How would this work? In a nutshell, following a leaf chain being measured for wear, it is removed, cleaned and inspected for continued suitability. If it is considered fit for purpose, it is then refitted but with the ends reversed – the end previously fitted to the top anchor bolt will now be fitted to the bottom bolt and vice versa, rather like top to toe-ing in a bed. In theory, this would allow you to extend the service life of the leaf chain.
Does this actually work?
Leaf chain wear is a direct result of load, together with the articulating movement, as the leaf chain rotates over the chain pulley. If there is no load and no articulating movement then the leaf chain will not wear. This means that the only portion of a leaf chain that can wear is the one that moves over the chain pulley.
In set-ups where there is little movement, or where there are long lengths of spare chain, there could be long sections of the leaf chain that do not touch the pulley and are therefore unaffected by wear. On the other hand, in some applications, almost all of the leaf chain rotates over the pulley.
The traditional view is that reversing a chain is not the best practice or strategy – and although I would generally tend to agree with that advice, here at FB Chain we would prefer to consider each individual situation on its own merit as not all applications are the same. Leaf chain set-ups can vary considerably and there could be a circumstance in which this practice would be acceptable as a one-off solution.

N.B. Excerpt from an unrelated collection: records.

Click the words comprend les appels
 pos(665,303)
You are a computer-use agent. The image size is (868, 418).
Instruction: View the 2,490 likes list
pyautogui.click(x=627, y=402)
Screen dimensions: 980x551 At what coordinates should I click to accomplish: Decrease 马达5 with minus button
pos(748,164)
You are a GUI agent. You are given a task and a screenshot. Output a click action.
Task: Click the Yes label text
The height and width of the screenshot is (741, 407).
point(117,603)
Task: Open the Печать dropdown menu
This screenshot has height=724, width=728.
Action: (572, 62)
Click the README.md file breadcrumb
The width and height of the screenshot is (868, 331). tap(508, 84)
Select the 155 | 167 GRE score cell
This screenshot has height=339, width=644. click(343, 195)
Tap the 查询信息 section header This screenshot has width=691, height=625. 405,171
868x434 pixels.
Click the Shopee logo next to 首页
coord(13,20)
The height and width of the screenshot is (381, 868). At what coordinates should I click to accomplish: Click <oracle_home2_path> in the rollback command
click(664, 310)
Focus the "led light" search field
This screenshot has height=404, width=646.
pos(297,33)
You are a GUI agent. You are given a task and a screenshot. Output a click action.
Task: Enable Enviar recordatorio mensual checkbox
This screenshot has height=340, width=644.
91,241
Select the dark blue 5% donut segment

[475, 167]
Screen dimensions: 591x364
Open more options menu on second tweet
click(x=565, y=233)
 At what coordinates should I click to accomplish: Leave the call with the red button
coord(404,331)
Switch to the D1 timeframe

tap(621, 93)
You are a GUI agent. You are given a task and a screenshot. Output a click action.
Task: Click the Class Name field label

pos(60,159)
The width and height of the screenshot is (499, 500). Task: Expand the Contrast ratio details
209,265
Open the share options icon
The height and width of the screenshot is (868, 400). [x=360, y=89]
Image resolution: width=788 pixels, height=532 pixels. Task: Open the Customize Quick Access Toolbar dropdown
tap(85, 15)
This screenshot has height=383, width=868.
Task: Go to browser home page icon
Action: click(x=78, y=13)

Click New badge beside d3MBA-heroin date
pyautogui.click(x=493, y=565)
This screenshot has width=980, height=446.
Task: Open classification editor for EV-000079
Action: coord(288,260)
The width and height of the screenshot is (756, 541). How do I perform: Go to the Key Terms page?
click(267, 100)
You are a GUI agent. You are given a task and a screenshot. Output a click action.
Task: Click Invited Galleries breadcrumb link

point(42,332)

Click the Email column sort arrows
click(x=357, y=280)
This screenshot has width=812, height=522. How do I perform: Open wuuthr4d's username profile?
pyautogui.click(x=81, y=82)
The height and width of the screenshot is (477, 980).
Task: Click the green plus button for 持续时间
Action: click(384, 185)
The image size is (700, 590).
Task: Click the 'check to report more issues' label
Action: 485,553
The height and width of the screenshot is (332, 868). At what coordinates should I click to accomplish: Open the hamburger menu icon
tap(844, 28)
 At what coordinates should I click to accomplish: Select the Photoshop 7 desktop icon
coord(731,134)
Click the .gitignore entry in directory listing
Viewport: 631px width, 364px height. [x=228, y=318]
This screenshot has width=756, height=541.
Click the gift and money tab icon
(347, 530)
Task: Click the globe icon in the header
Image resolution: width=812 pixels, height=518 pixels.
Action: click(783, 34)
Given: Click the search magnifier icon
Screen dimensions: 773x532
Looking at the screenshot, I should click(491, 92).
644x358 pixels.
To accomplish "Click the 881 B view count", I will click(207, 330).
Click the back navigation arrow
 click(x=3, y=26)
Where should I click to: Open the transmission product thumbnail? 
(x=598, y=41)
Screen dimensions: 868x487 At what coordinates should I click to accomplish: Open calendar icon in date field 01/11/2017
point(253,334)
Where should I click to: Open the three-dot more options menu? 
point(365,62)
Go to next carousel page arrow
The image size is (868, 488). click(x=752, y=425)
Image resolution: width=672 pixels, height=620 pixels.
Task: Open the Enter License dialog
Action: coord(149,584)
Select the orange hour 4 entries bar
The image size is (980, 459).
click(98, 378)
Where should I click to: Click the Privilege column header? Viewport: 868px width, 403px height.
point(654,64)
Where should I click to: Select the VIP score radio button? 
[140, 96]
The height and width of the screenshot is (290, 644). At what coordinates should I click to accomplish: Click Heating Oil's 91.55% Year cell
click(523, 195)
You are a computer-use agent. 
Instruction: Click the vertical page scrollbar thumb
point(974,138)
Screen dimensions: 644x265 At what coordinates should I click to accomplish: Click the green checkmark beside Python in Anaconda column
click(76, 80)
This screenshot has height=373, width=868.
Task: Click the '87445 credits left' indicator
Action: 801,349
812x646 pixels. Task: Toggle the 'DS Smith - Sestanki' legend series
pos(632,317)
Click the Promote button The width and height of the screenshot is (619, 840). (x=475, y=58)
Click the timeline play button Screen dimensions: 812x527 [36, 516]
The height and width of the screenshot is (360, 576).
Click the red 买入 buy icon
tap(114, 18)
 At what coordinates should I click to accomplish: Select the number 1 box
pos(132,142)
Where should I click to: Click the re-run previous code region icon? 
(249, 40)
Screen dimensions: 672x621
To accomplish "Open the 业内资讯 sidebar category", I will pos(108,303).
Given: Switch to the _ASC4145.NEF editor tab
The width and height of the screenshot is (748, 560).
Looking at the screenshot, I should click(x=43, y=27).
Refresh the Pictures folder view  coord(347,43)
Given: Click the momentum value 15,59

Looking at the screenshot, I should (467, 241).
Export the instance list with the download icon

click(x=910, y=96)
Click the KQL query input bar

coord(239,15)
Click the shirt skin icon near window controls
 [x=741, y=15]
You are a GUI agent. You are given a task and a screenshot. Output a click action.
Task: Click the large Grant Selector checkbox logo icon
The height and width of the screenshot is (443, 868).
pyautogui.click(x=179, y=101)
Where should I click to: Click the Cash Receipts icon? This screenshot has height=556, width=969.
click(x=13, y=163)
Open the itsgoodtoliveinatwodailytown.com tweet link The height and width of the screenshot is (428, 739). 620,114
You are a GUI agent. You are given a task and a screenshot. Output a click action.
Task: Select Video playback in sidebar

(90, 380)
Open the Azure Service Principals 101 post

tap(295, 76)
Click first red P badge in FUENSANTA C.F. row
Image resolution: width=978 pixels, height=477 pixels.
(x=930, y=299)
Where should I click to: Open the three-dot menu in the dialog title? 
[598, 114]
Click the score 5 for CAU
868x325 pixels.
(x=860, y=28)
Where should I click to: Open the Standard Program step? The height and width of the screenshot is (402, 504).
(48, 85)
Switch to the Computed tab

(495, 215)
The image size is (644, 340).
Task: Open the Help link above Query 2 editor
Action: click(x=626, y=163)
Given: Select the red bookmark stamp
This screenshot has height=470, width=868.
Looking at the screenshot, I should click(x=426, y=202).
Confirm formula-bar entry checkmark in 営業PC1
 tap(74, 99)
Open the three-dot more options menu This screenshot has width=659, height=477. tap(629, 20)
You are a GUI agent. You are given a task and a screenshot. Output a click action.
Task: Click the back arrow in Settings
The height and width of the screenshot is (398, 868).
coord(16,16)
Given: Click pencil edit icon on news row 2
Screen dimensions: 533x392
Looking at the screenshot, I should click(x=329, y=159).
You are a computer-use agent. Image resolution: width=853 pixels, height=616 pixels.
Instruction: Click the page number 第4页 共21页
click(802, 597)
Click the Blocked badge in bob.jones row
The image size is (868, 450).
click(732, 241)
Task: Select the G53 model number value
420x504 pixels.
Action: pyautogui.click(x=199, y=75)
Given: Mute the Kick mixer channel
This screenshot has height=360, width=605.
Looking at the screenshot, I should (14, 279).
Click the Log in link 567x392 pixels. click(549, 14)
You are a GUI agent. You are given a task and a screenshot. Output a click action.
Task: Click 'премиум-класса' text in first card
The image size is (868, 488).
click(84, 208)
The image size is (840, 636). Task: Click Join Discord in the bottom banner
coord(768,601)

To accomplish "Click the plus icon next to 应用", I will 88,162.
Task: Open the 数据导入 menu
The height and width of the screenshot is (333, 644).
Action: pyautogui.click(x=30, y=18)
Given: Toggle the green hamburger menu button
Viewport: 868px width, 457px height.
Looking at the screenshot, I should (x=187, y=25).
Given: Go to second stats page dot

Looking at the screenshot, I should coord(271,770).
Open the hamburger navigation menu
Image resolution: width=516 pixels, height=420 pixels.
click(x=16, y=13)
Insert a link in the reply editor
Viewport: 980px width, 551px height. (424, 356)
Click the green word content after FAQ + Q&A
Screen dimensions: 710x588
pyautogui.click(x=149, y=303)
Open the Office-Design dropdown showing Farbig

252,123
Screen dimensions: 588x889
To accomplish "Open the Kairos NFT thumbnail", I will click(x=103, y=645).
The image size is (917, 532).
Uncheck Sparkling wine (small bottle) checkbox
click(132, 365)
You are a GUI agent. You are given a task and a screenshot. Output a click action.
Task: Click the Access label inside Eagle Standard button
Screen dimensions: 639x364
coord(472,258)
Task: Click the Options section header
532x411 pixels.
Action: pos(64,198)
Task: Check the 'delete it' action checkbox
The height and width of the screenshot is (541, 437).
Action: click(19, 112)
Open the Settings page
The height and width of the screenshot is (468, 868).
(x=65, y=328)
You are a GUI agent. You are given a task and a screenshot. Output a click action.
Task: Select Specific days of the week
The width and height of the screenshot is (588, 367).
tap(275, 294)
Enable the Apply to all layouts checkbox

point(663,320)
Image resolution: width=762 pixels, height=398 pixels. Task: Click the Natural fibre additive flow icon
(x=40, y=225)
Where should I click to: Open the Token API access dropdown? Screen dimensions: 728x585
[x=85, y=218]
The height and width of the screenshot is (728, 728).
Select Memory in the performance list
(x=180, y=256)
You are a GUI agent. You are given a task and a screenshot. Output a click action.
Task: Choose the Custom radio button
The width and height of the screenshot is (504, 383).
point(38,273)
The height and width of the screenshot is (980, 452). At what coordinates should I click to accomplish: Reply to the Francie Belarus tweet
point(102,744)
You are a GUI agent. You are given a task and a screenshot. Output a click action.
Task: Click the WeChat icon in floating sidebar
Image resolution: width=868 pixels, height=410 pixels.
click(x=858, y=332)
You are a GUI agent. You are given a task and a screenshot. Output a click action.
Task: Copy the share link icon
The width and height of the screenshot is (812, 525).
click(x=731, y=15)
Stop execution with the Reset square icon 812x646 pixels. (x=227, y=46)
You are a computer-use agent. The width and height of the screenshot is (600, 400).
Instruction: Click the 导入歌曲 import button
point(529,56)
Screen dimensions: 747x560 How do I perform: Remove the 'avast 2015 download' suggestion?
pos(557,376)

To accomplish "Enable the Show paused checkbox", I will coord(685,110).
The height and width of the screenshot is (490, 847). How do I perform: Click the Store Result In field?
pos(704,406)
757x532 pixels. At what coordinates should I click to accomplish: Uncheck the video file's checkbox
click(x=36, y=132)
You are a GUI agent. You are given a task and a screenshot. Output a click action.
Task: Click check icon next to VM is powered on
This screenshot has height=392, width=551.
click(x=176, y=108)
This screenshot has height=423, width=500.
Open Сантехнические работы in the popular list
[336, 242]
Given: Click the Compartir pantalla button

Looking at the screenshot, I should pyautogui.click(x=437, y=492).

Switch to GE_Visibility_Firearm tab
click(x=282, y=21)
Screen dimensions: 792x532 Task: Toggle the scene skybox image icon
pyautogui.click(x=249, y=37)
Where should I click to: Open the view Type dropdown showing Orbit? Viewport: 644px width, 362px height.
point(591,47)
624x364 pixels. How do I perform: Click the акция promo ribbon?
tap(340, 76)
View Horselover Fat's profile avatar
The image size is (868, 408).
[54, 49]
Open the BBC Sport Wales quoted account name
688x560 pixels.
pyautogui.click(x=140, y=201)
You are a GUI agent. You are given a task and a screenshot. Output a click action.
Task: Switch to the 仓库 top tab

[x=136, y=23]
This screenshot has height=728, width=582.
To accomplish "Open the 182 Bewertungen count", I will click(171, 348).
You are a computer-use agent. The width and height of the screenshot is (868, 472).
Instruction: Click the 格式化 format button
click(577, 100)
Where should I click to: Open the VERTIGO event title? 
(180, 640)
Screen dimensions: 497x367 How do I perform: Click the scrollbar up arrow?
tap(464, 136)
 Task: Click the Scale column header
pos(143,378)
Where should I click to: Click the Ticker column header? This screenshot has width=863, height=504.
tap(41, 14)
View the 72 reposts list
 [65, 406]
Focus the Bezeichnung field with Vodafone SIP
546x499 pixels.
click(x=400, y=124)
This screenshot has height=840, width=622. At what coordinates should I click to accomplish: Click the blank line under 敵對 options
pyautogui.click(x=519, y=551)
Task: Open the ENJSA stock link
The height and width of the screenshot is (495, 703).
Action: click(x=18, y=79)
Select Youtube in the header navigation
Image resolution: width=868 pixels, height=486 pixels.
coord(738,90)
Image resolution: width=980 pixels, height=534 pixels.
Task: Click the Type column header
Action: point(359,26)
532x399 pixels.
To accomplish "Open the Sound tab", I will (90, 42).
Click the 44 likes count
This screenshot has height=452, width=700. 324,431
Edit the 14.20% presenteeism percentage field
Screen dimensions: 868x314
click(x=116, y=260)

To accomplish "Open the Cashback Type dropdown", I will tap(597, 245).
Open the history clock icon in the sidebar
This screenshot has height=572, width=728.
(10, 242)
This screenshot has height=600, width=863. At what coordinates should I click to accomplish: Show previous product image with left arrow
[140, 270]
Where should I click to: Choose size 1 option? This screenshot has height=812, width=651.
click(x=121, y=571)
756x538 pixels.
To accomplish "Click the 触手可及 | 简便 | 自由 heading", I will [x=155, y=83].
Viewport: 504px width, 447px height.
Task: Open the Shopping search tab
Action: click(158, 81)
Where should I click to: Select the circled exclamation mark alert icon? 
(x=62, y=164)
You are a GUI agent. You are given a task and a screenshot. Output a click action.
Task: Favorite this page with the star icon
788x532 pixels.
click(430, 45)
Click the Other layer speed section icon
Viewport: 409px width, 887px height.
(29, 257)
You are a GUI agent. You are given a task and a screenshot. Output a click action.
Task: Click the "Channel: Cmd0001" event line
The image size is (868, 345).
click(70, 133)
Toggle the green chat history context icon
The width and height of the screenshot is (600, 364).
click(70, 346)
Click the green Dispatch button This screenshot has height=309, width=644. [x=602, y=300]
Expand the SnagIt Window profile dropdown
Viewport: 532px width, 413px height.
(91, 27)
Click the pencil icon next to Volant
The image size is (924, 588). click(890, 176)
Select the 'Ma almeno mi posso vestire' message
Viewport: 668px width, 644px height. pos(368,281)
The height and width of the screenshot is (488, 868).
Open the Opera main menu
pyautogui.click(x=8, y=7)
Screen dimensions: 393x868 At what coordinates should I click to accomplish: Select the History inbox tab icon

You can increase the risk of failure when you reverse a leaf chain
However, there are several reasons why it’s less than ideal.
Cracked links as a result of fatigue failures can cause catastrophic damage and are notoriously difficult to spot. These fatigue failures are caused by cyclic loading which happens every time the forklift moves a load. In certain applications – for example, when a forklift travels long distances over a rippled floor – the leaf chain can see many thousands of micro loads – increasing the risk of fatigue failures.
If you have a good chain wear inspection regime in place, then practice dictates that the chain is replaced when it is beyond the measured limits of wear. This will happen before the chain reaches a maximum amount of cyclic loads. (Use a chain wear gauge to measure how worn the chain is). By extending the usage of the leaf chain by swapping ends, without careful consideration, you significantly increase the likelihood of fatigue failures.
Would it reduce costs?
The cost of the technician time to do the work is often greater than the cost of a replacement leaf chain. So to make this procedure viable the replacement chain cost will need to be relatively high. The smaller, high volume, popular leaf chains are normally sold at low pricing levels that would not usually make this worthwhile. For larger pitch sizes and longer chain lengths however, this technique could, on paper at least, reduce costs.
In fact, the viability of this technique is dependent on chain length. If by reversing the chain any part of any link that previously rotated over the pulley will do so once re-fitted, but in reverse, then the process should be considered a waste of effort.
Given the relative ease with which you can replace a leaf chain and the safety and cost implications of chain failure, it is usually easier, quicker and most certainly safer to replace an existing worn chain than to swap its ends.